→ EXERCISE:
Reproduce the lines of the records below exactly, starting at the line that contains "The width and height of the screenshot is (986, 471)." and ending at the line that contains "Viewport: 923px width, 569px", with both of those lines included.

(Stored items in a collection)

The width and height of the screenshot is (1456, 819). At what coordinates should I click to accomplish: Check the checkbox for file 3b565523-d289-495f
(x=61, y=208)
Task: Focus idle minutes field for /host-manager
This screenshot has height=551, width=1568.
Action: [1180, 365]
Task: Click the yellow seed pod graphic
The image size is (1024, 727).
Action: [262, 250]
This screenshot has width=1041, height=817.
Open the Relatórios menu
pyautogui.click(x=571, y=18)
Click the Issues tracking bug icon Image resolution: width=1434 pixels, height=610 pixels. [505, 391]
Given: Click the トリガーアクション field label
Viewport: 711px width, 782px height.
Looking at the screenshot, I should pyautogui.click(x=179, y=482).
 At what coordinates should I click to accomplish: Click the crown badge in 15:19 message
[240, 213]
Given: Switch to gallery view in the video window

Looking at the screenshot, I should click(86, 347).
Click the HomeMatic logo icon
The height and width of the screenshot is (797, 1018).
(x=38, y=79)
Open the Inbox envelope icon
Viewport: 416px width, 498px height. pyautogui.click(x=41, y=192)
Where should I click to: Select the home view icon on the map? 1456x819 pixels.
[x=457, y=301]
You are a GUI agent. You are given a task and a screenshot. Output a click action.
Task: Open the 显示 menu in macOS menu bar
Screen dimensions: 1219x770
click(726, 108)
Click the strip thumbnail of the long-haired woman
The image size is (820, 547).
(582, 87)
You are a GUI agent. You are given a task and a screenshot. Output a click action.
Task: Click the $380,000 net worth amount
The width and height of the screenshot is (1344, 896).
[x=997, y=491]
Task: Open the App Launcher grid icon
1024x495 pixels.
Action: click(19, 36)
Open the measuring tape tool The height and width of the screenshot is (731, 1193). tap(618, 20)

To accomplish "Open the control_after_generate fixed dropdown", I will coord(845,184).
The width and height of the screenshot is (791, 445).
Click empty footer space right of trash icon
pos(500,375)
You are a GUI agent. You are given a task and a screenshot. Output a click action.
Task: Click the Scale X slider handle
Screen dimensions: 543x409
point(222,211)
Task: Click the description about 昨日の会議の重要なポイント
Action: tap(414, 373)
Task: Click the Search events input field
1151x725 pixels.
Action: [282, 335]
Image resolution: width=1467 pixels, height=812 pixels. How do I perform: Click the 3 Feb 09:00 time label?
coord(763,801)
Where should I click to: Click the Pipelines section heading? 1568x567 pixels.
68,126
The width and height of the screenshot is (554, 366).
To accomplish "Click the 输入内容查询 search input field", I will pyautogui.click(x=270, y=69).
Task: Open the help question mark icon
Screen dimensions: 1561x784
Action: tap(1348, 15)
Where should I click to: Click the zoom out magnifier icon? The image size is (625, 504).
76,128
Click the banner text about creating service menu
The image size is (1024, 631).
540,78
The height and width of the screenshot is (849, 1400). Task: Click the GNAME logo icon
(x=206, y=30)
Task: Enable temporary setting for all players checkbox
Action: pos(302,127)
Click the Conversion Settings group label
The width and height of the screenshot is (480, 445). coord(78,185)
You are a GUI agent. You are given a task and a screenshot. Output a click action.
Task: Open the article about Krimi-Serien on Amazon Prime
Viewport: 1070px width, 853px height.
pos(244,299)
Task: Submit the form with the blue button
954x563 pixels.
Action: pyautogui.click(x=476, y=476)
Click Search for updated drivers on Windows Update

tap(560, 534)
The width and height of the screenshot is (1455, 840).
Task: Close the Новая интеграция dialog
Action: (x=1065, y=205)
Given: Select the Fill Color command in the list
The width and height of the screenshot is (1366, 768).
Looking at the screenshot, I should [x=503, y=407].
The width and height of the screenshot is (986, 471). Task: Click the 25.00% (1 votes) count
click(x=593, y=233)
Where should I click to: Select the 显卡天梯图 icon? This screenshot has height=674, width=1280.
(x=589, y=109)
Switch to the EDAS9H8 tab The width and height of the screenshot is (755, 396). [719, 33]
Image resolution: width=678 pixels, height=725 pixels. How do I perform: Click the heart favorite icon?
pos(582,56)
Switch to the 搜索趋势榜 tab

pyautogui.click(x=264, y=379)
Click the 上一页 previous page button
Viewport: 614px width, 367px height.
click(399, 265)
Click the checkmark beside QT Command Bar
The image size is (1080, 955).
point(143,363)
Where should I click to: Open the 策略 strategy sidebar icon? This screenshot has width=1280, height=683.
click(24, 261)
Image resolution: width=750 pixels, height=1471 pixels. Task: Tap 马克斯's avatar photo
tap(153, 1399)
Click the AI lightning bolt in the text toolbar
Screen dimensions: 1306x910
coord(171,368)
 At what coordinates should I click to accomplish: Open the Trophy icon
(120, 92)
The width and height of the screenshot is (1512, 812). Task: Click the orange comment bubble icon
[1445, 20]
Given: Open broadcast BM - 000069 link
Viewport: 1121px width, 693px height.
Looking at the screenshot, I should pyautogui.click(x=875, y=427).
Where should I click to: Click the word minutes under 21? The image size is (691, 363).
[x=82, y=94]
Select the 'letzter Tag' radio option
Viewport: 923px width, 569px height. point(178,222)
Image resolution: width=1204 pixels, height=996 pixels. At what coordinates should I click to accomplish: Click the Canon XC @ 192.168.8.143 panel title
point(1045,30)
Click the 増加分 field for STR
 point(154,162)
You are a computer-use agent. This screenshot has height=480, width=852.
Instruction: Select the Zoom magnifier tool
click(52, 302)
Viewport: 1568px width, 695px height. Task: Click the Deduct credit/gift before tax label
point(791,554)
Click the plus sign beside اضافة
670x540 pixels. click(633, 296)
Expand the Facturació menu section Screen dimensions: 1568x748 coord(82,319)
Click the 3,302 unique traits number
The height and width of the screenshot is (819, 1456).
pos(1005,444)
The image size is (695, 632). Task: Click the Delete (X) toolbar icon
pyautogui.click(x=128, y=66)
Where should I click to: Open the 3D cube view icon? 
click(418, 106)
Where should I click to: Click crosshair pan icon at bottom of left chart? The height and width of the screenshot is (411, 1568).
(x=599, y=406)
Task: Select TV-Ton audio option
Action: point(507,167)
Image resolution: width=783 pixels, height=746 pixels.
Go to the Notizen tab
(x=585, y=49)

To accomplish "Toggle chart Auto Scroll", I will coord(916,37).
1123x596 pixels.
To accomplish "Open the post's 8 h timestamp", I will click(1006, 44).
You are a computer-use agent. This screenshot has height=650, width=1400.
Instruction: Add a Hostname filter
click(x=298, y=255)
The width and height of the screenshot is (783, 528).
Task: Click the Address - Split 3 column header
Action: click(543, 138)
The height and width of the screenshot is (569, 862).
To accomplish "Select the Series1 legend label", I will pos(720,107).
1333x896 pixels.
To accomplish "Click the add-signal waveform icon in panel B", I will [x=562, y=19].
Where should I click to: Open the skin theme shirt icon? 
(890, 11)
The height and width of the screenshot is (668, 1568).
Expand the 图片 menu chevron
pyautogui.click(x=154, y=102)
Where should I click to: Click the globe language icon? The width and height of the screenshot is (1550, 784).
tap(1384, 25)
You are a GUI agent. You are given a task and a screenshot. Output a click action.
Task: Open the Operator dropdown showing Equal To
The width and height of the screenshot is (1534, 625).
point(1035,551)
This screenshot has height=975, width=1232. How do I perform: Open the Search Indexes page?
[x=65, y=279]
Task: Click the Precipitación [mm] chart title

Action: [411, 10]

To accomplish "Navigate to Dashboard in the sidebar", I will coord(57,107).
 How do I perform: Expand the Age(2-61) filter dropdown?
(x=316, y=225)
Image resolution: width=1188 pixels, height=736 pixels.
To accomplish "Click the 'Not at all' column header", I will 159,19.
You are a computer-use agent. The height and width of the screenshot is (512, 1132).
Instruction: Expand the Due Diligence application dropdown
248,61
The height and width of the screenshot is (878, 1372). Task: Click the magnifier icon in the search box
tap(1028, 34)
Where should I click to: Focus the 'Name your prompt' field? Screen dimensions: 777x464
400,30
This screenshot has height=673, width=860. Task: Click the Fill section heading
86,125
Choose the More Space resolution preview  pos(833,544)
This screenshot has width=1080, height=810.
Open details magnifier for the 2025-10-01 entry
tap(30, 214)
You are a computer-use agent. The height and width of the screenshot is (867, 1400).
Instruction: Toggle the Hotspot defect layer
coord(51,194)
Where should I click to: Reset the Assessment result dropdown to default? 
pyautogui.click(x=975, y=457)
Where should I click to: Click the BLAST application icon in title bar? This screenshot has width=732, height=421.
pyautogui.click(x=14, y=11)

→ REPLY:
The width and height of the screenshot is (986, 471). Task: Click the 25.00% (1 votes) count
click(x=593, y=233)
Where should I click to: Select the 显卡天梯图 icon? This screenshot has height=674, width=1280.
(x=589, y=109)
Switch to the EDAS9H8 tab The width and height of the screenshot is (755, 396). [719, 33]
Image resolution: width=678 pixels, height=725 pixels. How do I perform: Click the heart favorite icon?
pos(582,56)
Switch to the 搜索趋势榜 tab

pyautogui.click(x=264, y=379)
Click the 上一页 previous page button
Viewport: 614px width, 367px height.
click(399, 265)
Click the checkmark beside QT Command Bar
The image size is (1080, 955).
point(143,363)
Where should I click to: Open the 策略 strategy sidebar icon? This screenshot has width=1280, height=683.
click(24, 261)
Image resolution: width=750 pixels, height=1471 pixels. Task: Tap 马克斯's avatar photo
tap(153, 1399)
Click the AI lightning bolt in the text toolbar
Screen dimensions: 1306x910
coord(171,368)
 At what coordinates should I click to accomplish: Open the Trophy icon
(120, 92)
The width and height of the screenshot is (1512, 812). Task: Click the orange comment bubble icon
[1445, 20]
Given: Open broadcast BM - 000069 link
Viewport: 1121px width, 693px height.
Looking at the screenshot, I should pyautogui.click(x=875, y=427).
Where should I click to: Click the word minutes under 21? The image size is (691, 363).
[x=82, y=94]
Select the 'letzter Tag' radio option
Viewport: 923px width, 569px height. point(178,222)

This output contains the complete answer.